## [EXERCISE REQUIREMENTS]
A complete answer lists every line of the material where the string "computer" occurs.

## [DATA UNDER STUDY]
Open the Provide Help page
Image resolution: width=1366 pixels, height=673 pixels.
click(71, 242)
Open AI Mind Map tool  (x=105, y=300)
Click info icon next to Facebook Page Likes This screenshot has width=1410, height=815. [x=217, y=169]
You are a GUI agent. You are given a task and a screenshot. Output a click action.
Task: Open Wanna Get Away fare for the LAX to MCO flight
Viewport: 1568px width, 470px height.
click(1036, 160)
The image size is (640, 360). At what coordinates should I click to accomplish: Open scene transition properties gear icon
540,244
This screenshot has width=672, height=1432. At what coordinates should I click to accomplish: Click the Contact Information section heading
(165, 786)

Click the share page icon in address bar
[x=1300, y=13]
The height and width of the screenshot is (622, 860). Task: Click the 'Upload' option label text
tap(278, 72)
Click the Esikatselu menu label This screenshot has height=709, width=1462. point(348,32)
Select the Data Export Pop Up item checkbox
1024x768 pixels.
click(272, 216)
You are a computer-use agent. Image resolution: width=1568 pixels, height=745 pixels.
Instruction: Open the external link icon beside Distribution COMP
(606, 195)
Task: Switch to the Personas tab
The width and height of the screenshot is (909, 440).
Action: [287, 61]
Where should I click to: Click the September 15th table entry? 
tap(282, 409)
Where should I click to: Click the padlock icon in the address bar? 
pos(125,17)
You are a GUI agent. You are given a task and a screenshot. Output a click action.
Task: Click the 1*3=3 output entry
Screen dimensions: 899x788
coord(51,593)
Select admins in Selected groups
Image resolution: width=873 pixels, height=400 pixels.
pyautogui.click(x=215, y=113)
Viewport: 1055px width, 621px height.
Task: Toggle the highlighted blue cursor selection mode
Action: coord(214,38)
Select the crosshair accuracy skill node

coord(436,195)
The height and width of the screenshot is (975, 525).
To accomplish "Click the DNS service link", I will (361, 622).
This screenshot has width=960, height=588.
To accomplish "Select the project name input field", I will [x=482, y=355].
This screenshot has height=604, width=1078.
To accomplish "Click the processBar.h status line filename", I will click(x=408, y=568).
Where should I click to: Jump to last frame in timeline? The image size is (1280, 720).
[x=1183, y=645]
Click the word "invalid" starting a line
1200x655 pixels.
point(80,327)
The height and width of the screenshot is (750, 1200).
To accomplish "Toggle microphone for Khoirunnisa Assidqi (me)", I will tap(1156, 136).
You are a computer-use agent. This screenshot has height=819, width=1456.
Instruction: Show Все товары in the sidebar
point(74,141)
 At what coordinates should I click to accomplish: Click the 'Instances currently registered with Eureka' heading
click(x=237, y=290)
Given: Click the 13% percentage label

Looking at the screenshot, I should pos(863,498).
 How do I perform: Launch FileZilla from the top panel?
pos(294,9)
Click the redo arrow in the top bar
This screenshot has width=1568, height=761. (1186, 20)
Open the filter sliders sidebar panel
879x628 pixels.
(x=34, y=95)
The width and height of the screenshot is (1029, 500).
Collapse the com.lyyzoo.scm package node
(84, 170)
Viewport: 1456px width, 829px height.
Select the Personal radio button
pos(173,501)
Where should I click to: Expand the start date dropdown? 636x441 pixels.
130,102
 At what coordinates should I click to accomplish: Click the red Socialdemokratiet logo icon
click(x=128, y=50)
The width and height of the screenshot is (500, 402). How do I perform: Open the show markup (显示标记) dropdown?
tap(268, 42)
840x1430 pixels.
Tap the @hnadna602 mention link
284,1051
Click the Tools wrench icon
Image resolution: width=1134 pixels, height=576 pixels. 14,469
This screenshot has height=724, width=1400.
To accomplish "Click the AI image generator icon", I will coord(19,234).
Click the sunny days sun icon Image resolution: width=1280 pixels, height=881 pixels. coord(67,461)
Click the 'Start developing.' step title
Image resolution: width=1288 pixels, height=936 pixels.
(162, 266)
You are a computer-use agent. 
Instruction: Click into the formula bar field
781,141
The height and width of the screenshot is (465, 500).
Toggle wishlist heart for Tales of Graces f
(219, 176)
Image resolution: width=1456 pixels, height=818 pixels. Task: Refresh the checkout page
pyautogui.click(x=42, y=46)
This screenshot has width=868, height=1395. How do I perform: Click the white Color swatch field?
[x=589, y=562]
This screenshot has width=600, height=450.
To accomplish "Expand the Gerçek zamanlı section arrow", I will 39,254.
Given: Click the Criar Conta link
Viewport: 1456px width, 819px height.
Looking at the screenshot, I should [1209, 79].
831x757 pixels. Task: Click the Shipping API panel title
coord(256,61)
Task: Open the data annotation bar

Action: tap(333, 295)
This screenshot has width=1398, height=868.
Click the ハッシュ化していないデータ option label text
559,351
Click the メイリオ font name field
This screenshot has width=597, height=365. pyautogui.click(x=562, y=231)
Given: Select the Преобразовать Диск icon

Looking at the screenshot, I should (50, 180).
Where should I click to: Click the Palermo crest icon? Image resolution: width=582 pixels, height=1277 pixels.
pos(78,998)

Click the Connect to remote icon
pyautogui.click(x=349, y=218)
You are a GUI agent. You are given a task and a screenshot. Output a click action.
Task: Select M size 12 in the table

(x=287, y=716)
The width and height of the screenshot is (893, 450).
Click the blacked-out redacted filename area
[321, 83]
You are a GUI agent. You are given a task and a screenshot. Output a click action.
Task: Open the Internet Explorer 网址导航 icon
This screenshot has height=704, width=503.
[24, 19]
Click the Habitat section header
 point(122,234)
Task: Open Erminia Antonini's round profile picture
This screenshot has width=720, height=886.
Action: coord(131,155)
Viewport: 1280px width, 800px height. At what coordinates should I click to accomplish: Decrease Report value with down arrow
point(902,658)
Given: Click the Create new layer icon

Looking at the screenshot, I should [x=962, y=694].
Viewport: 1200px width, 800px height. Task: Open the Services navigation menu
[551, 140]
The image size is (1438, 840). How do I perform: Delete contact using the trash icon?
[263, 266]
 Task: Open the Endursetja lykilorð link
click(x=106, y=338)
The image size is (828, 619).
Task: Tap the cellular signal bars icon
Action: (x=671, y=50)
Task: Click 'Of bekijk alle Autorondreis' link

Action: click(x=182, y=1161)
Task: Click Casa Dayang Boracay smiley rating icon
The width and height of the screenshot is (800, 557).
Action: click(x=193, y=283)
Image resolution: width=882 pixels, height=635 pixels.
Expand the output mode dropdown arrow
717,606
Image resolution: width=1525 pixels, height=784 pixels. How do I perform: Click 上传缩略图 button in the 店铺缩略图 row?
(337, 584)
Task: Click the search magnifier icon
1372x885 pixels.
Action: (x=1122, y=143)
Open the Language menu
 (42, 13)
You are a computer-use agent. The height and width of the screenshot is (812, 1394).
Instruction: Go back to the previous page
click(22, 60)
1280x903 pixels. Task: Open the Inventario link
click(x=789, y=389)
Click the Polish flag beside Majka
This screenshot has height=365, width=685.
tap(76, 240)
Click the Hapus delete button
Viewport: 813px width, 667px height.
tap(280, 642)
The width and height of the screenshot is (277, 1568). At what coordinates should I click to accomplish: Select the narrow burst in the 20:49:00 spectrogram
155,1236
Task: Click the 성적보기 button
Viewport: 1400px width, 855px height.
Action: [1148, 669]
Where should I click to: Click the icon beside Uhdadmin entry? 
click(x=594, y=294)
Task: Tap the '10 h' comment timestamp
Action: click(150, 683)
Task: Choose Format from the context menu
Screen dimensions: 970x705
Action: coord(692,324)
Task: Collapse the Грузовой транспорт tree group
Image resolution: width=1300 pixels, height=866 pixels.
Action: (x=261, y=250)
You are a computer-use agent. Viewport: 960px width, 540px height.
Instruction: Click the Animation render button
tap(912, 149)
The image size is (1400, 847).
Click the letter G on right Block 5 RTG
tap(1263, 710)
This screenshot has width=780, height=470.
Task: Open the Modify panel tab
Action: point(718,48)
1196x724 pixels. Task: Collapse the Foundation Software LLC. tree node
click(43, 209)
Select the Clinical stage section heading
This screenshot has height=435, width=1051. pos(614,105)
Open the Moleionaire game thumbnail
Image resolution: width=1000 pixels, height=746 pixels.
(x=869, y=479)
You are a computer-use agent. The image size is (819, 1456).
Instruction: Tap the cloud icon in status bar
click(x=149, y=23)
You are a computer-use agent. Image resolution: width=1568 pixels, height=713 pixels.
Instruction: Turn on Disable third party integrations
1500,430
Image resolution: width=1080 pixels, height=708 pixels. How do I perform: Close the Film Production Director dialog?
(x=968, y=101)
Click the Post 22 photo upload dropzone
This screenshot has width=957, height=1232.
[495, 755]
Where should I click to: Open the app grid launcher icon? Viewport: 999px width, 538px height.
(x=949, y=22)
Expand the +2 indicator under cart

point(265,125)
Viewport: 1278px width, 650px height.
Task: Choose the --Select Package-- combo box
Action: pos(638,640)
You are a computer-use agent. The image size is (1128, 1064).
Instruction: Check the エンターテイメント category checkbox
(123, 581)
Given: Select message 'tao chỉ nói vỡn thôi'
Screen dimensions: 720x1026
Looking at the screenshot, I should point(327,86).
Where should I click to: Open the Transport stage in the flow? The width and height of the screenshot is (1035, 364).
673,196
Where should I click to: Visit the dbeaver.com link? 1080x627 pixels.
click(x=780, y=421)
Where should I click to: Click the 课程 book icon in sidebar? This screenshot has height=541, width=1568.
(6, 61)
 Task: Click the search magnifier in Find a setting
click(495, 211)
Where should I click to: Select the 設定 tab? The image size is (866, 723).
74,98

## [YOUR SOLUTION]
You are a computer-use agent. Image resolution: width=1568 pixels, height=745 pixels.
You are a computer-use agent. This screenshot has height=819, width=1456.
You are a computer-use agent. 
You are a computer-use agent. The height and width of the screenshot is (812, 1394).
You are a computer-use agent. Viewport: 960px width, 540px height.
You are a computer-use agent. The image size is (819, 1456).
You are a computer-use agent. Image resolution: width=1568 pixels, height=713 pixels.
You are a computer-use agent. The image size is (1128, 1064).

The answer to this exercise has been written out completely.